What is being asked: In the material below, find each line holding the string "computer" and copy it.

Data under study:
- Opening Delimiter -

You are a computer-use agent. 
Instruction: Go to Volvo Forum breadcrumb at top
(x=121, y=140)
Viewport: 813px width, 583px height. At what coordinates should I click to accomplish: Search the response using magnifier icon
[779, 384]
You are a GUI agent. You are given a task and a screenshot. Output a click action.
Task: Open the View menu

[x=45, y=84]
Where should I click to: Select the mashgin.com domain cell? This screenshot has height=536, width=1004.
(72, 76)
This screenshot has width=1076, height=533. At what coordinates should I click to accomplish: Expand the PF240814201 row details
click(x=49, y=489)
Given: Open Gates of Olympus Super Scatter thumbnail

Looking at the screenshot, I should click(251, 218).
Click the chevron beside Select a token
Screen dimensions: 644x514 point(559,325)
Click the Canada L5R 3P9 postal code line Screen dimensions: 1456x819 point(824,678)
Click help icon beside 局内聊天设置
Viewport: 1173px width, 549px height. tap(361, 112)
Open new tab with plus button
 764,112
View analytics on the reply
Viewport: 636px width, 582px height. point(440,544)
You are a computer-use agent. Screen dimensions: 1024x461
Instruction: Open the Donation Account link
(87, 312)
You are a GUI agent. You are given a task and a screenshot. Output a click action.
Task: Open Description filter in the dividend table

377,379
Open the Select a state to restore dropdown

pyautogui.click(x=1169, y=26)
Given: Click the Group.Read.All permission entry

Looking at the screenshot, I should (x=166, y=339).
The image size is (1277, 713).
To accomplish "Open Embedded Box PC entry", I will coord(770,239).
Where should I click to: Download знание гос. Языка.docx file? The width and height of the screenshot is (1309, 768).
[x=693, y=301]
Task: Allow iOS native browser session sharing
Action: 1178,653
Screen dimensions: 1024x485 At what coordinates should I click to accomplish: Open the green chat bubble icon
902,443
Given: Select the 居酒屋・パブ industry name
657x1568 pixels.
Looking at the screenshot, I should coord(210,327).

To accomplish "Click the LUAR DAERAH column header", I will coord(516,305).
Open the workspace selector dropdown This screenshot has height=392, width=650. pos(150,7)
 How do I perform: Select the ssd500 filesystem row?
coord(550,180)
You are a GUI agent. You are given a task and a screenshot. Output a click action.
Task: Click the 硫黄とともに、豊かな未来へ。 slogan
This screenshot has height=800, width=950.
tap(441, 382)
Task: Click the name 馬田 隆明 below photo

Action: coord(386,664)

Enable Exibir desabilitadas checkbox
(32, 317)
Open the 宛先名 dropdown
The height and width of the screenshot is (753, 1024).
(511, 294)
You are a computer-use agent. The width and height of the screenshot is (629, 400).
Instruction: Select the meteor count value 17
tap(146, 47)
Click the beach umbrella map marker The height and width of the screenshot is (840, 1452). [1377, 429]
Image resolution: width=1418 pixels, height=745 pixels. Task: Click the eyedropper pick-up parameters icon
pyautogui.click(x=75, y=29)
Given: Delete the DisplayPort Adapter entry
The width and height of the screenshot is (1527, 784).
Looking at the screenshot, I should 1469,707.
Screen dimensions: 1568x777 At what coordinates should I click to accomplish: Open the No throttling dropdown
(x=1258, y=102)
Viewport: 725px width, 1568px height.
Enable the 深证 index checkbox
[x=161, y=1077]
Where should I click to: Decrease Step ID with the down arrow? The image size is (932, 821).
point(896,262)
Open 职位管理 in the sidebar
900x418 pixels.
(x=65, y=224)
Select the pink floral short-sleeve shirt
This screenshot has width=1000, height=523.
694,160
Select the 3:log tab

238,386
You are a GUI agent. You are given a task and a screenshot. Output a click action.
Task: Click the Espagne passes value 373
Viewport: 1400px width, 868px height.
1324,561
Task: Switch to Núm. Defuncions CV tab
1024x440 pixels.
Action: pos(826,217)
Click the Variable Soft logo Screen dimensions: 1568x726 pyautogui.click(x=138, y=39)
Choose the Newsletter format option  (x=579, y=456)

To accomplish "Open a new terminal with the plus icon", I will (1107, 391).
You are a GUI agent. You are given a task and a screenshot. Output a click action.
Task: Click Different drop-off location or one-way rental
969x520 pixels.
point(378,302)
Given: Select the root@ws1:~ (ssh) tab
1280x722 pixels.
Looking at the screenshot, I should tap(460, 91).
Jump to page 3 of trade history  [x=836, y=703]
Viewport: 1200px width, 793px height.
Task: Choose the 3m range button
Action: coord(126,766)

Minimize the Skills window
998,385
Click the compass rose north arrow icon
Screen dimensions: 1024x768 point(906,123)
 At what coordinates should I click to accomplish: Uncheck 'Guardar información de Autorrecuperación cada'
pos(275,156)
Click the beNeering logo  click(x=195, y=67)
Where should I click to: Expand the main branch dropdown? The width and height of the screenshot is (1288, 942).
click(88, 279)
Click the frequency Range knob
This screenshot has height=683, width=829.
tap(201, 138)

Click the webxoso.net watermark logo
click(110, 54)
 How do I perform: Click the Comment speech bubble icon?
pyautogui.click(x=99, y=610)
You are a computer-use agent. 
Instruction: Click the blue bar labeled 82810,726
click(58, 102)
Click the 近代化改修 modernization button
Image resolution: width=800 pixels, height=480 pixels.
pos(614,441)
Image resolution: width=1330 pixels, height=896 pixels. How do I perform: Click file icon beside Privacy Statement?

- Closing Delimiter -

Expected output:
You are a computer-use agent. 
You are a computer-use agent. Screen dimensions: 1024x461
You are a computer-use agent. The width and height of the screenshot is (629, 400).
You are a computer-use agent. 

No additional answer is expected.